Stored records
══════════

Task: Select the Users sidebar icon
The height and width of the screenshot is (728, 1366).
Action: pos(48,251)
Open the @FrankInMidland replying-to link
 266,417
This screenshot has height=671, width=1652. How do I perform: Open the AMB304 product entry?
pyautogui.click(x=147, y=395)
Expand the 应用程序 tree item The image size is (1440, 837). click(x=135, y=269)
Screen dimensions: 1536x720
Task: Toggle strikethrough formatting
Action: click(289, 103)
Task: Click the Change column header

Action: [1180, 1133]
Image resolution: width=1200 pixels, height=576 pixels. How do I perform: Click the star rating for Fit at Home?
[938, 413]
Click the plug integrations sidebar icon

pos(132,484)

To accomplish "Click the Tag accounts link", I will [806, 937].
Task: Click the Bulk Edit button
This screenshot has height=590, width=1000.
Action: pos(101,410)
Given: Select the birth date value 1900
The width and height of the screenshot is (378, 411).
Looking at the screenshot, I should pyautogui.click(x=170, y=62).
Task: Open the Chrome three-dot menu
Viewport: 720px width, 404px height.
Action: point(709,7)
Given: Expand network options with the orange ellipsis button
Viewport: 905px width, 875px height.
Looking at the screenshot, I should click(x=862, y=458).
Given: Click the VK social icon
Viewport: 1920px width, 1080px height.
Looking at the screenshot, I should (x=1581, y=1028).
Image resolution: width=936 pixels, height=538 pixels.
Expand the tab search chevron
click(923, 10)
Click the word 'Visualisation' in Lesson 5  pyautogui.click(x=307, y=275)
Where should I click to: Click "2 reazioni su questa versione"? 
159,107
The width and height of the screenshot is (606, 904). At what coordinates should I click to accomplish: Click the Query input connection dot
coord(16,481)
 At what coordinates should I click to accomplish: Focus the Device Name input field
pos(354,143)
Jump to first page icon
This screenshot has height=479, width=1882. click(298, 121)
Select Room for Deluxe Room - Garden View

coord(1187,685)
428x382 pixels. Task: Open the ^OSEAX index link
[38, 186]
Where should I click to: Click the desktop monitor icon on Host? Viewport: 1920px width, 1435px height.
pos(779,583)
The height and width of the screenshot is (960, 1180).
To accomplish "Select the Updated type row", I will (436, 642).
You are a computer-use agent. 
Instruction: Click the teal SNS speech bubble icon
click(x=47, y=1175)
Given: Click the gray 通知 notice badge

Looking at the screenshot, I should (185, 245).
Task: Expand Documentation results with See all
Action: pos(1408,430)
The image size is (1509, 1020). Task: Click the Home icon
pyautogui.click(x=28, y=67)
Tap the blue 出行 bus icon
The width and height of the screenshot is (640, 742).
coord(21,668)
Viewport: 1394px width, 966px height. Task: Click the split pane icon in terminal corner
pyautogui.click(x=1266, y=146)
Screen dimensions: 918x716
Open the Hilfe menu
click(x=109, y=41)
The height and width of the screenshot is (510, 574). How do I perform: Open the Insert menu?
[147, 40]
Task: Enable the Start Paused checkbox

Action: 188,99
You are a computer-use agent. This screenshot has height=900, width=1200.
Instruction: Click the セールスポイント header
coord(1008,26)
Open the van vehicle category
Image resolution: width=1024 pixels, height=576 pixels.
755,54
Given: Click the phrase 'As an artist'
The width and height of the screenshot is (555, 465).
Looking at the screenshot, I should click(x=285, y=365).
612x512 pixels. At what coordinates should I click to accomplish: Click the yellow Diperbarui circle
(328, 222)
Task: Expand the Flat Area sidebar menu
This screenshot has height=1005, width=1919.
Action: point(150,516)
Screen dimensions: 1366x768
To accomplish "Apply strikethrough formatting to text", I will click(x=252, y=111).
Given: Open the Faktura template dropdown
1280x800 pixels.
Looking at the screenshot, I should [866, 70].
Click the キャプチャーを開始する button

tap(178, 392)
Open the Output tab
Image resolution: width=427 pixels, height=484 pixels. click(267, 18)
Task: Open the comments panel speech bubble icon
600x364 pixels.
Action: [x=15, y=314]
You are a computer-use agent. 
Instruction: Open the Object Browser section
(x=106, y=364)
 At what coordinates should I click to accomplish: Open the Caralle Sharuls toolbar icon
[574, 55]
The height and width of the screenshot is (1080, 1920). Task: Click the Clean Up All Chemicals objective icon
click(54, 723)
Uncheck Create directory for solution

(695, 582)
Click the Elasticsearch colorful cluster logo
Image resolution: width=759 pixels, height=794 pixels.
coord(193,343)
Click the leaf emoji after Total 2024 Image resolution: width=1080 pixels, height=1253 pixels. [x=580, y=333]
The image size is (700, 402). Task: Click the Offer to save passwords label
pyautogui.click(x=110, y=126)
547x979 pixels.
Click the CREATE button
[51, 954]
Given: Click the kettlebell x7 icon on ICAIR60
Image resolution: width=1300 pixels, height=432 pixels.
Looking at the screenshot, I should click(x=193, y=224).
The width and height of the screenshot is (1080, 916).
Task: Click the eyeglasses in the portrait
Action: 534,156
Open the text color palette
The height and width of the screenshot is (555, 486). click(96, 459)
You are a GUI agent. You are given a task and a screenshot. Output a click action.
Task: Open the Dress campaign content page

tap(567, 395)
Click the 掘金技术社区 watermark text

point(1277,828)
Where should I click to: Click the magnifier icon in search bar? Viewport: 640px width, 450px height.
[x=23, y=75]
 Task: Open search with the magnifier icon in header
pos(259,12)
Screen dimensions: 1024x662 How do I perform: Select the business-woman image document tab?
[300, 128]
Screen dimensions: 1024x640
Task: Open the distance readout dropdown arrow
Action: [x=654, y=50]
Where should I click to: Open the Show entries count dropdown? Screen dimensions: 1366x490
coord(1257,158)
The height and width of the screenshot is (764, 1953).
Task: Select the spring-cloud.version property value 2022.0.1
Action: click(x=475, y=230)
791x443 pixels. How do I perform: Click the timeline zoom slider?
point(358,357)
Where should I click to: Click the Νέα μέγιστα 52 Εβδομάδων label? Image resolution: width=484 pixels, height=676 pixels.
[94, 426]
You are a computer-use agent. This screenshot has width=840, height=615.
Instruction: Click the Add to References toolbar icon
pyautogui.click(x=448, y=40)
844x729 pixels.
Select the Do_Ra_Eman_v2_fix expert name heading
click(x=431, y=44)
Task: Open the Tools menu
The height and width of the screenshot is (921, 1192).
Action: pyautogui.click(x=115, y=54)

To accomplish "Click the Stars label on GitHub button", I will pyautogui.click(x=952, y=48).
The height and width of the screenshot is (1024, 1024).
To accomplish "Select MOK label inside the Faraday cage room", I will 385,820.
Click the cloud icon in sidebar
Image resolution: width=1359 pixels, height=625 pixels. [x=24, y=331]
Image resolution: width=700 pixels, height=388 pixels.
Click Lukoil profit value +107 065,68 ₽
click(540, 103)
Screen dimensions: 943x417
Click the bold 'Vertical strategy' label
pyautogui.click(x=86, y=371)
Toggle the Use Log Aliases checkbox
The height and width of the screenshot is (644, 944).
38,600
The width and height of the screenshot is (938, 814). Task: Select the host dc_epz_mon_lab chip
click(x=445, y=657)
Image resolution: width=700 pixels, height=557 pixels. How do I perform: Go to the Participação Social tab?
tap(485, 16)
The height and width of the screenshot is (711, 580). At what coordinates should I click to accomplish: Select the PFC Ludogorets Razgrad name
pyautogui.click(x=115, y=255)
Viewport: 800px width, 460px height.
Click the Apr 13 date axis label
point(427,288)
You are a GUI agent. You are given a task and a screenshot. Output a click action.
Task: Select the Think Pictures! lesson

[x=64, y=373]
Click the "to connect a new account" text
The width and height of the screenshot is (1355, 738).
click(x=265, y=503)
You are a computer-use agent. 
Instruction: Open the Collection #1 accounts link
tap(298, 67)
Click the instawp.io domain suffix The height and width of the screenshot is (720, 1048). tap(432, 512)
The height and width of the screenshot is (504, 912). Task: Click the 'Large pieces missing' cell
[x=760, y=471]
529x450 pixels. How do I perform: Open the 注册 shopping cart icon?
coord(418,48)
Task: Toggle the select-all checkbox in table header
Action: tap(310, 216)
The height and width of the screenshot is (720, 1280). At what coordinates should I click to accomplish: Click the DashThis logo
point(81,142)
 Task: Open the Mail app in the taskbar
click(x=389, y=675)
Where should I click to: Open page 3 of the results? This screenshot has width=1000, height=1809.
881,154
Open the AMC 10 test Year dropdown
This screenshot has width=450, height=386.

══════════

■ WHAT IS NEEDED ■
How many of the lines above include the string "will"? Only the number should be written.

■ SOLUTION TO THIS TASK ■
5